Pasqui decodes this twine of aims starting from the human figure, maker and recipient of these extremely well-finished sheets. Thanks to this juxtaposition, the photographer reiterates the objects’ function, but at the same time he expands it, recalling that private world that revolves around this type of bedding. The sheets become witnesses of feelings and emotions: they stop being mere objects and become a place, a free zone made of tenderness and closeness. This emotional proximity acquires a profile thanks to the people hidden under the bed sheets: the blunted and mysterious silhouettes don’t have one recognizable face. Identity is surpassed to make room for a type of recognition that is emotional, a type of understanding, or shared memory, that doesn’t need distinguishing features. The photographs’ formal composure conceals the landscape’s invisible bustle, where each creature and element follow their innate path. To immediately see all those lives is impossible; however, Pasqui helps us showing the serene and harmonious closeness of the colorful presences: a metaphor that recalls the already existing environmental coexistence, in which we are called to play our part. The visual dialogue that Pasqui establishes with La Stellasta’s space and Casa Parini’s bed sheets reveals his attention to the treatment of light: it is so present and significant that it assumes the outlines of one of the inhabitants of this garden, becoming in this way a comforting presence.
The sheets’ soft surfaces—delicate enough to look like breezes of colorful air—are polished by this gentle light. Thanks to it, the tenuous pastel colors express all their poetic potential. In Pasqui’s photographs, La Stellata is not just a background, or an artificial scenario, but it is also a subtle and quiet protagonist. Each level of its identity had a part in his project: firstly, it is the space from which the photographer captured the most diverse emotions and suggestions; also, its naturalness puts it in contact with the creations of Casa Parini; lastly, Pasqui’s Tuscan origin resonated with the atmosphere of La Stellata. This joint call allowed him to exercise and let his most genuine authorship emerge.

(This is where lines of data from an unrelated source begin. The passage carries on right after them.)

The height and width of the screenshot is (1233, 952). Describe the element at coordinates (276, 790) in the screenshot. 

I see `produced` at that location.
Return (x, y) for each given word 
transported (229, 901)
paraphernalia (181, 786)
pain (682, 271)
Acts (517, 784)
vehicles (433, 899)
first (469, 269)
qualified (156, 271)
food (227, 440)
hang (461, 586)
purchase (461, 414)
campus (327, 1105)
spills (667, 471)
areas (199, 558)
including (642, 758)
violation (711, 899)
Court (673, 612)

The instances that were captured by Pasqui’s lenses are intimately supported by the affection for their history—these are places and objects between the physical and the inner, rooted in their past and projected into the future. On the one hand, Serena del Soldato’s dedication pushed her to make La Stellata and LABottega suitable spaces for the creation of synergies and new inner views, while maintaining the values of friendliness and openness that have been distinctive features of these places since 1920. On the other, Viola Stancati’s vision led her to transform the building at Via Giuseppe Parini 9 in Turin in her brand’s headquarter. In the 1970s, the building hosted the company founded by her grandfather, where workwear and military uniforms were made: two generations united by respect and care for textiles.

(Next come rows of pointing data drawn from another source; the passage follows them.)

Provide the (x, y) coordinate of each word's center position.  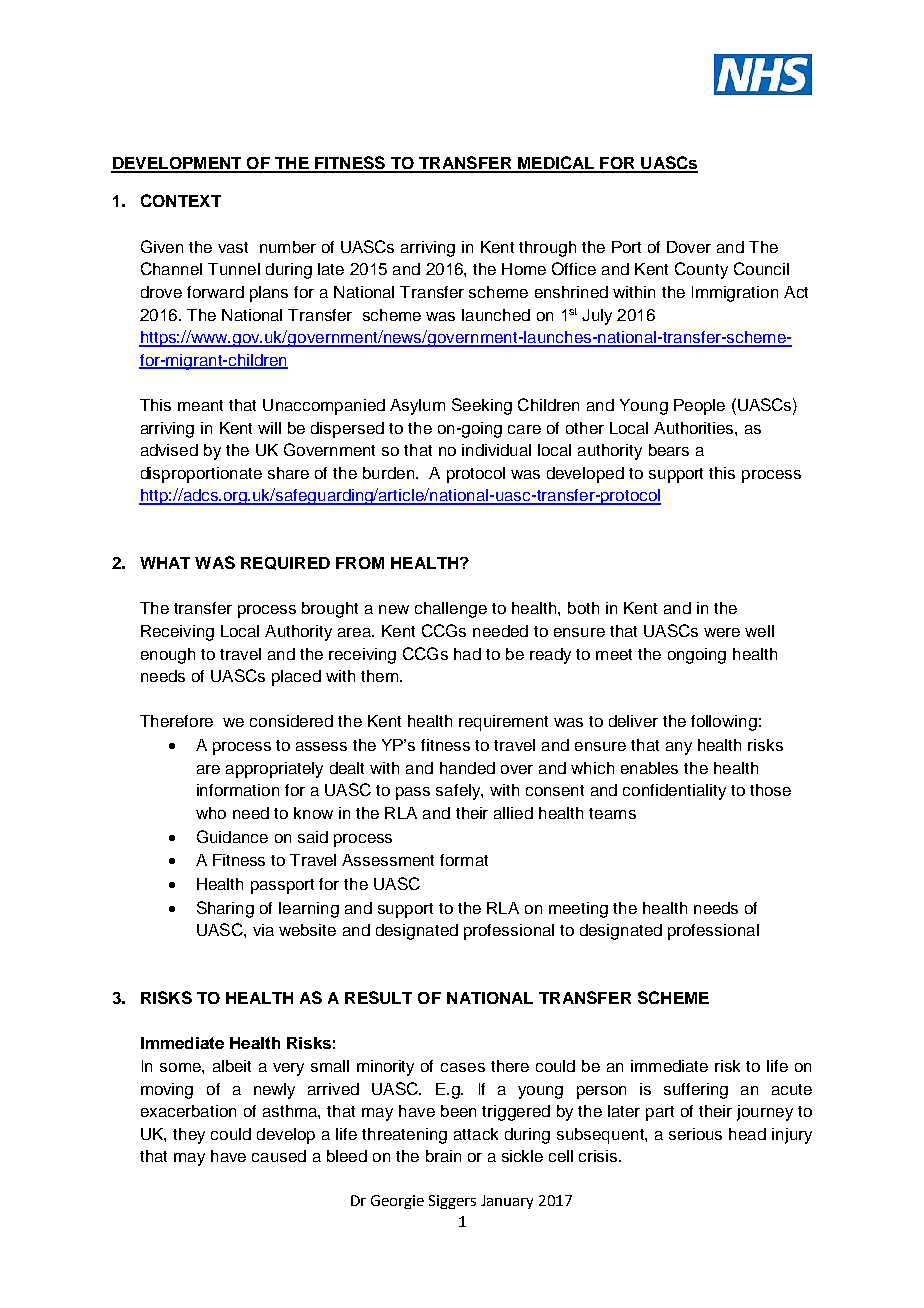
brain (443, 1156)
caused (279, 1156)
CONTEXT (181, 200)
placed (296, 678)
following (724, 723)
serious (695, 1134)
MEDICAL (556, 164)
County (701, 270)
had (467, 654)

Even though condensing the countless private and public, apparent and hidden characteristics of Casa Parini and La Stellata in a few images was not an easy task, Iacopo Pasqui succeeds in this endeavor by portraying their identity, enhancing it through his photographic eye. From the 20th of May, 2023, Pasqui’s photographs will be exhibited at LABottega’s spaces: it will be possible to merge in these suspended and gentle moments, captured by the photographer, where the human figure harmoniously blends with olive and prickly pear trees, and the soft sounds of animal footsteps.